Pinheiro C.P. et. al.12 and Hwang H.Y. et. al.11 reported institutional in-hospital mortality rates of 6.1% and 4.5% respectively, both which showed poorer outcomes in comparison to our study. Postoperative complications reported by Beute T.J. et. al.3 included 1 incident of stroke (1.9%), 2 incidents (3.8%) of renal failure, 17 incidents (33.0%) of new-onset atrial fibrillation, 3 incidents (5.7%) of permanent pacemaker insertions and 11 incidents (21.2%) of post-operative transfusion of blood products. Except for renal failure and permanent pacemaker insertions, all reported incidences of post-operative complications were higher or comparable to our study.
Follow-up outcome
Beute T.J. et. al. 3 reported a mean post-operative follow-up ejection fraction of 57.7% (SD, 12.2) in the automated titanium suture fasteners group, which was higher than the ejection fraction measured during follow-up in our study. In the same study, the mean pre-operative ejection fraction of the same group was 62%. The decline in ejection fraction in the study was 4.3%, comparable to the 4.0% reported in our study. The decline in ejection fraction from baseline to follow-up is therefore an expected outcome. Most reported trivial or mild paravalvular leaks were resolved during the follow-up, suggesting spontaneous resolution of paravalvular leak. However, 4 patients developed paravalvular leak between post-operative and follow-up.

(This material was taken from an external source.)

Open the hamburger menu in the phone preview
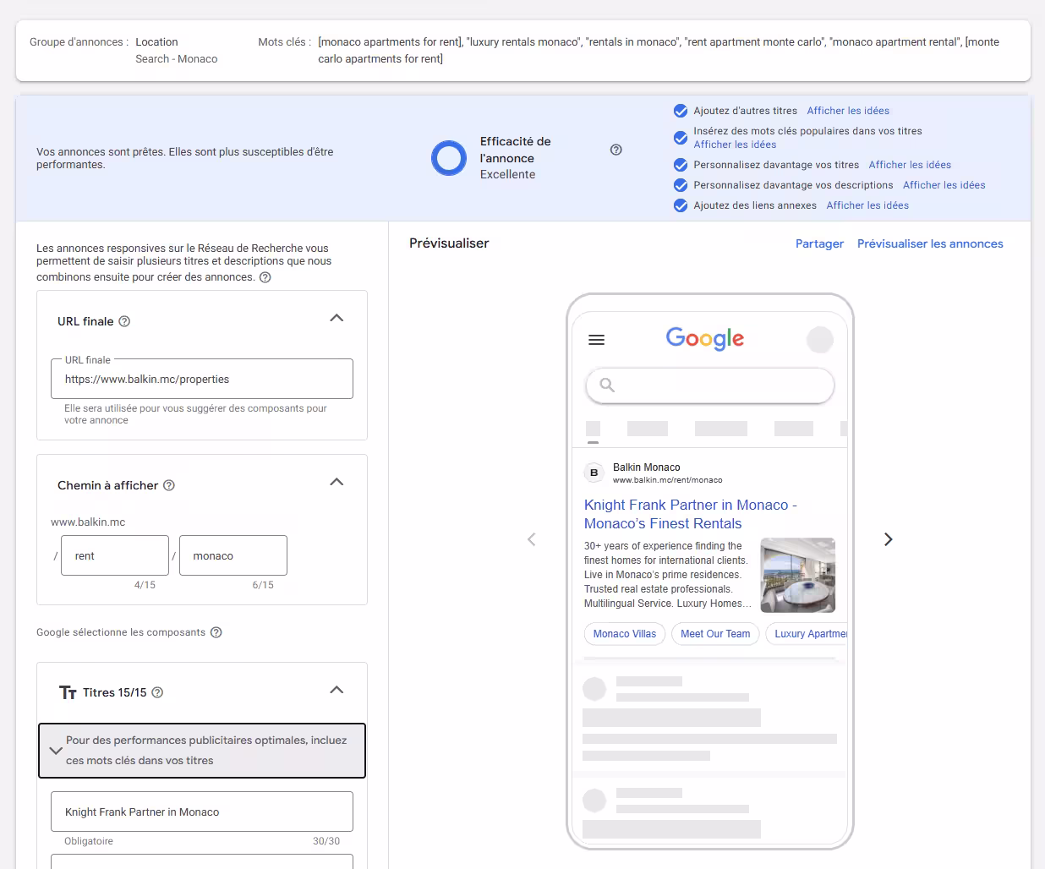 click(x=596, y=340)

The incidence of valvular regurgitation6, leaflet perforation13,14,15, paravalvular leakage 6,16 and embolization7 have not been reflected in clinical trials or larger scale studies. Similarly, our study reported nil incidence of leaflet perforation with bioprosthesis or repaired heart valves. Larger-scale comparative studies will be required to elicit the true complication profile of CORKNOT®.
Limitations
This is a single-centre retrospective database analysis which has relatively low case volume. Our analysis is limited to single valve comparisons between commonly operated aortic and mitral valves. Analysis of multiple valves and less commonly operated valves such as pulmonary and tricuspid valves would be less feasible in our institution. Another limitation of our study is the paucity in current literature on complications arising from the use of automated titanium suture fasteners, with most being case reports or comments.